J'étais paniqué, j'avais peur et j'essayais de me dégager, mais c'était impossible. Elle me tenait fermement entre ses cuisses. Le seul sens dans lequel je pouvais bouger, c'était vers le haut, je relevais donc la tête sous sa jupe jusqu'à ce que mon visage se place contre la douce et humide cotonnade de sa culotte. Elle se mit à bouger, et mon nez frotta son clitoris, mouillant davantage encore sa culotte, puis le frottement se fit plus dur sur ma bouche et mon menton. Ça me suffoquait, je pouvais à peine respirer, mais l'étreinte de fer de ses cuisses me tenait immobile. Tout ce que je voyais était noir, mon visage était collant, l'odeur était insupportable comme celle d'une étable. Au début, c'est ce que j'ai pensé, comme un tas de purin, puis j'ai compris que c'était différent, que ça ne ressemblait en rien à tout ce que j'avais pu respirer jusqu'alors. Je croyais que j'allais mourir. Je suffoquais. Puis elle se tendit légèrement sur les jambes en maintenant ma tête. Son souffle s'accéléra avec d'horribles sons tandis qu'elle se frottait davantage d'avant en arrière sur mes cheveux. Finalement, elle me relâcha. Je n'étais pas mort ; je retombai en arrière sur le sol, j'ouvris les yeux, les levai pour la regarder. Elle riait.
- Viens, bébé, dit-elle en me prenant par la main. Nous allons te laver la figure.

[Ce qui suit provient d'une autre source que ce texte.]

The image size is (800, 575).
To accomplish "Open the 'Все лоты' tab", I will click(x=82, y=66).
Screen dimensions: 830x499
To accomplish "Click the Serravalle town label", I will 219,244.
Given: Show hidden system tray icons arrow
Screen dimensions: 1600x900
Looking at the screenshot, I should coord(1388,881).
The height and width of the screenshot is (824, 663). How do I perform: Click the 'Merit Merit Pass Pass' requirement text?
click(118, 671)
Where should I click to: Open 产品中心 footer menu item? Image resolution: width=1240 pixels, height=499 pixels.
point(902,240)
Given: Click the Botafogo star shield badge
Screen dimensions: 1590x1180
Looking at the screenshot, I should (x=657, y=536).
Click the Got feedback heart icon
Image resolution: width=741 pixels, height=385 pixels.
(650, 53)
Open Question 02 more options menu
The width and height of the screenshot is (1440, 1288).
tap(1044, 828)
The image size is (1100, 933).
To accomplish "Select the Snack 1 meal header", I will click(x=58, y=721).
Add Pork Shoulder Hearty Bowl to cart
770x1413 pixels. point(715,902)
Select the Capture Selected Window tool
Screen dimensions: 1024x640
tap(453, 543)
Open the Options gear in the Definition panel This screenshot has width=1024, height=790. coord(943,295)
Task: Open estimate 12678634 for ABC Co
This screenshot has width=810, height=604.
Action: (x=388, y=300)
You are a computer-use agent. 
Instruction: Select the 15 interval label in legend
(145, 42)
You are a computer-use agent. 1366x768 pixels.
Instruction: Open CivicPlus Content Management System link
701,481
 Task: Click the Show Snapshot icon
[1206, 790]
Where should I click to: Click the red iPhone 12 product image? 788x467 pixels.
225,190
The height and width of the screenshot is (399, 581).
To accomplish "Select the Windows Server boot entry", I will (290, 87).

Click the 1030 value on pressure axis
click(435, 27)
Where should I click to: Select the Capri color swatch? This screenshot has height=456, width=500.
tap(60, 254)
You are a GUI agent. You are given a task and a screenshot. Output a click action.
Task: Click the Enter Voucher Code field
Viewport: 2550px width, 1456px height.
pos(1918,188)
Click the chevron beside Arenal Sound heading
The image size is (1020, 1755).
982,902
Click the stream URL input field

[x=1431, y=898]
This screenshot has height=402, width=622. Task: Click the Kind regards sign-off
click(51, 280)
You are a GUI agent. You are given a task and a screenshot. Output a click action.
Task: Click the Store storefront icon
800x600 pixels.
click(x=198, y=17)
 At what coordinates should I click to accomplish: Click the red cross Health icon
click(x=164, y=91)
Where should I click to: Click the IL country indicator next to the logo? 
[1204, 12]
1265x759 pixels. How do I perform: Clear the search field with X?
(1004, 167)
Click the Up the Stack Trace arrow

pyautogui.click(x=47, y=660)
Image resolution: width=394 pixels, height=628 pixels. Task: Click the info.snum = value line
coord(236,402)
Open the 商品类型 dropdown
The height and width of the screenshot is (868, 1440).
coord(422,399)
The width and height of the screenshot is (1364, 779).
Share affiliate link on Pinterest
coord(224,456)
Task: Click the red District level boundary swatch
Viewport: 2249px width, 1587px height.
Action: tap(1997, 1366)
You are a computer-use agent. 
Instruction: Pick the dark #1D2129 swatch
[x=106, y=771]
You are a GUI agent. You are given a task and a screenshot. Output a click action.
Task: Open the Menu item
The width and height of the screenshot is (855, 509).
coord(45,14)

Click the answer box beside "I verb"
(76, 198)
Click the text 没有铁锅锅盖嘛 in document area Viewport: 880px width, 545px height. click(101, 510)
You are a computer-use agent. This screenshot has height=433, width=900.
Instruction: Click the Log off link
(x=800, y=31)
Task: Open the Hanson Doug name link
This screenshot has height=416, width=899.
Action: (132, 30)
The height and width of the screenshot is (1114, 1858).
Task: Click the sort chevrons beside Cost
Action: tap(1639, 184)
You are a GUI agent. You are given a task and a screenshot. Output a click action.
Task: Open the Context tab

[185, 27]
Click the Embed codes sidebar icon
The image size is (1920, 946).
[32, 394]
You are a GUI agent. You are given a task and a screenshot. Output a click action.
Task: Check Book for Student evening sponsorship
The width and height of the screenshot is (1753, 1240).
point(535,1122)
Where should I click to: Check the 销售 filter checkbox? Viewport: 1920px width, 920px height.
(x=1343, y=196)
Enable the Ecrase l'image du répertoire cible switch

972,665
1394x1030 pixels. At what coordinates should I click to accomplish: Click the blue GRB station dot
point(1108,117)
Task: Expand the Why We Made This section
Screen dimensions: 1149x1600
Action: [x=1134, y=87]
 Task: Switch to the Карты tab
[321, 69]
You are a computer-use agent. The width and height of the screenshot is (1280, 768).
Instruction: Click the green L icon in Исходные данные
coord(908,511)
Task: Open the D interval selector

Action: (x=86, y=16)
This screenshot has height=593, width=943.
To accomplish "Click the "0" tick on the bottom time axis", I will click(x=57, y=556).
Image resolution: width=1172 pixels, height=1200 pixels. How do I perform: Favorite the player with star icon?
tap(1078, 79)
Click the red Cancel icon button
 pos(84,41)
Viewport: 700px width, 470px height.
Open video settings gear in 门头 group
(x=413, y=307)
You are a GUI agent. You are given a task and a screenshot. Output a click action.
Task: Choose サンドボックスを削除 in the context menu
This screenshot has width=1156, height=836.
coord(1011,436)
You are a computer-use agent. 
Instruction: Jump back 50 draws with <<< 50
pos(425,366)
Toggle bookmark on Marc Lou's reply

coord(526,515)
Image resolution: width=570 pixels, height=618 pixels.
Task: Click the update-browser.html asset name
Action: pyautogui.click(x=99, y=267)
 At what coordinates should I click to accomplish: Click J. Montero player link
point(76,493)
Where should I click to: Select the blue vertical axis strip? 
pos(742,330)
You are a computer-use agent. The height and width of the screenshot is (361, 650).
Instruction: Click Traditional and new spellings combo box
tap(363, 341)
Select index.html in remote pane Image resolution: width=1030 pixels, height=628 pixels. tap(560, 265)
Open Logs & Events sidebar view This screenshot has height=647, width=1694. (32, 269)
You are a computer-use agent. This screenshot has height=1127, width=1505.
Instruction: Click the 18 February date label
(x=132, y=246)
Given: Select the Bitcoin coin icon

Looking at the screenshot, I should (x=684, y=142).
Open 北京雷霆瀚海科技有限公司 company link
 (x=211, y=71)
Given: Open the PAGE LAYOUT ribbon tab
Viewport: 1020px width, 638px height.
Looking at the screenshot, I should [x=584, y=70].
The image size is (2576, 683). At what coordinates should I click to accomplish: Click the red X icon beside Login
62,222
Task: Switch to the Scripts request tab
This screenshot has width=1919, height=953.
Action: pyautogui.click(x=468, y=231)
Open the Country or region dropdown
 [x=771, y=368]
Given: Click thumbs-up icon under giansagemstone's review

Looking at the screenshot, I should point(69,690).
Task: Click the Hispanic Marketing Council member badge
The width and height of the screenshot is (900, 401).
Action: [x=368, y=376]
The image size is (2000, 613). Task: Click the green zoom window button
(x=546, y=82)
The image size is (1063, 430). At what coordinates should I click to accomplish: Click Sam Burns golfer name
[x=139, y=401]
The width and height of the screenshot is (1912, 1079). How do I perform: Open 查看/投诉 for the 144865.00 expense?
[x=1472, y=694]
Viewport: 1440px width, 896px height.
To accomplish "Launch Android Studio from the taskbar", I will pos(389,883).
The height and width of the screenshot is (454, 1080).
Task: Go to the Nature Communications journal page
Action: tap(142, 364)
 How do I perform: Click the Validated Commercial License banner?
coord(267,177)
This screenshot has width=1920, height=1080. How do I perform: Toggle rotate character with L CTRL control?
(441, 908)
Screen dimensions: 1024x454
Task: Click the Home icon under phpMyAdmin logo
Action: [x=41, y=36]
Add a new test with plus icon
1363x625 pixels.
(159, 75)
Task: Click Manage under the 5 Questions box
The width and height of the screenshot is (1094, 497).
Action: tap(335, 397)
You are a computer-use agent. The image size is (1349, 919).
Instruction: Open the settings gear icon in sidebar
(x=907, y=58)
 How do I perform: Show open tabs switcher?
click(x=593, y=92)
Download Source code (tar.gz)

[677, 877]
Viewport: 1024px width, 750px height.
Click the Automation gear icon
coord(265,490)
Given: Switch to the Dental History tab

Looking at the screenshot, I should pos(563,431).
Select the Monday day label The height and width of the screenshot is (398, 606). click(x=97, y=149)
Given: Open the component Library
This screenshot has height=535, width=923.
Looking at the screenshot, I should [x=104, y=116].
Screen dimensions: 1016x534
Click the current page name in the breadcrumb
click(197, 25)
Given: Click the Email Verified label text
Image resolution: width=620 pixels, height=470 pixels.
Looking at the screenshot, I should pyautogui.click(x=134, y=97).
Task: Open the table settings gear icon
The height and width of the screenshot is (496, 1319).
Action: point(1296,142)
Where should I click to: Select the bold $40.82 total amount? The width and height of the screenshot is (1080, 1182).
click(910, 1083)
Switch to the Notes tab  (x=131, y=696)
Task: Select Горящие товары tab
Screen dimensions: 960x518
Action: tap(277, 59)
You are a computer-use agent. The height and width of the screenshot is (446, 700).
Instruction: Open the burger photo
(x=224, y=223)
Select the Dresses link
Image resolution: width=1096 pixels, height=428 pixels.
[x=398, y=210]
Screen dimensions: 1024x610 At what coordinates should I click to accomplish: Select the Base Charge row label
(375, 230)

Marietta fut de retour et reprit place.
- Quand me laisseras-tu lire une de tes histoires, Johnnie ?
Johnnie referma son bloc-notes, le remit dans la poche de sa veste.
- Un jour. Bientôt peut-être. Quand j'aurai quelque chose qui puisse t'intéresser.
- Il y a peut-être plus de choses qui m'intéressent que tu imagines.
- Je ne t'ai jamais un tant soit peu trompée, Marietta, et tu le sais. Marietta sourit.
- Je sais, Johnnie. J'en suis tout à fait sûre.